Assignment: After finding "Where should I" in the data, write out its line and all following lines without change, up to and including the last one. Leave out pictures.

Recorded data
=-=-=-=-=

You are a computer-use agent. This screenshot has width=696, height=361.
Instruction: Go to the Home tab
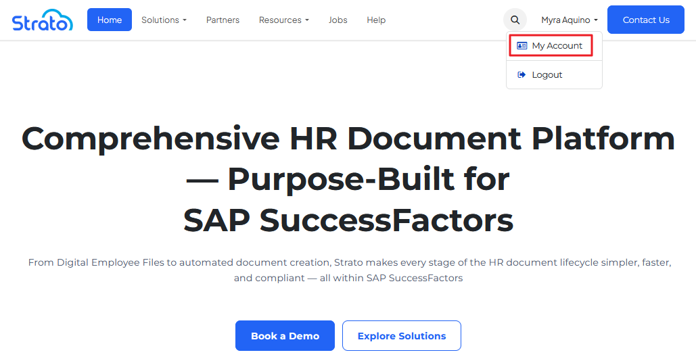(110, 20)
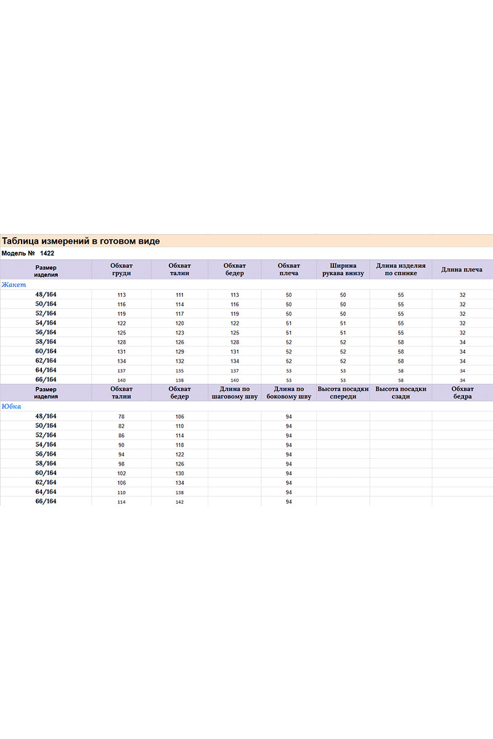Select the blue "Юбка" section label
Viewport: 493px width, 739px height.
[x=12, y=406]
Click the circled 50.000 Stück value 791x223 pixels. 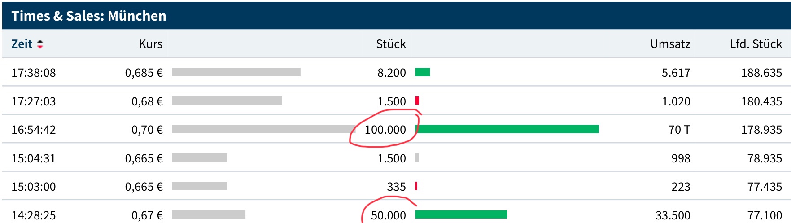coord(388,215)
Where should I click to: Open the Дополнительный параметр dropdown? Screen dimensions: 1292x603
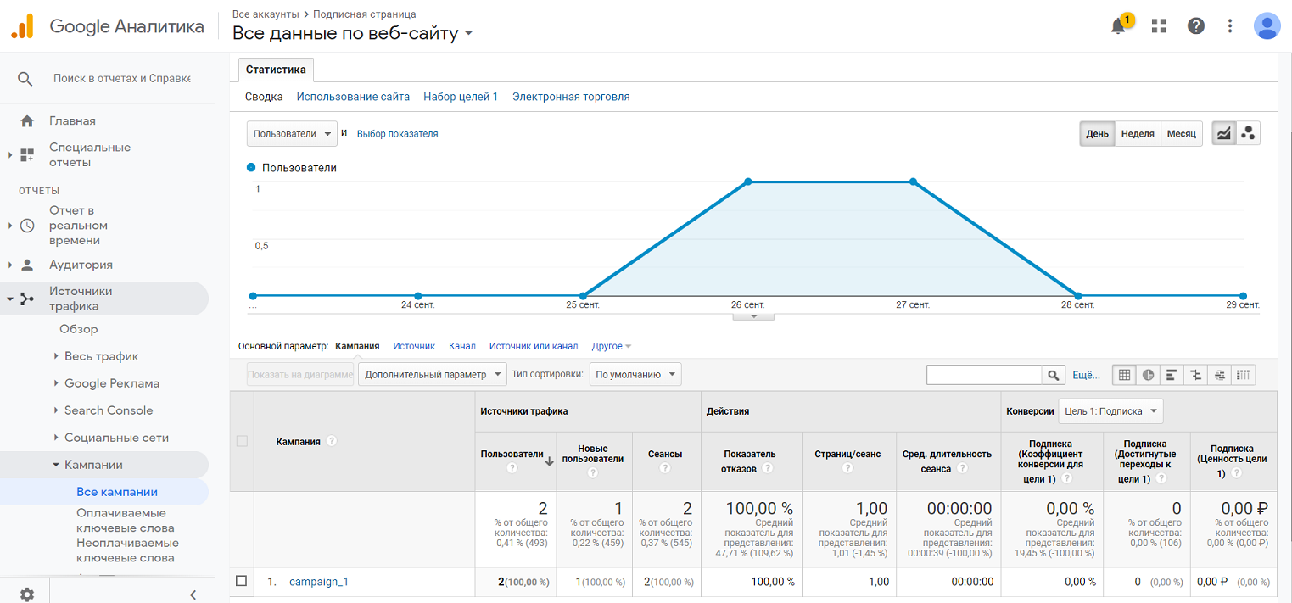432,374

=-=-=-=-=

Output:
Where should I click to: Open the Дополнительный параметр dropdown? Screen dimensions: 1292x603
432,374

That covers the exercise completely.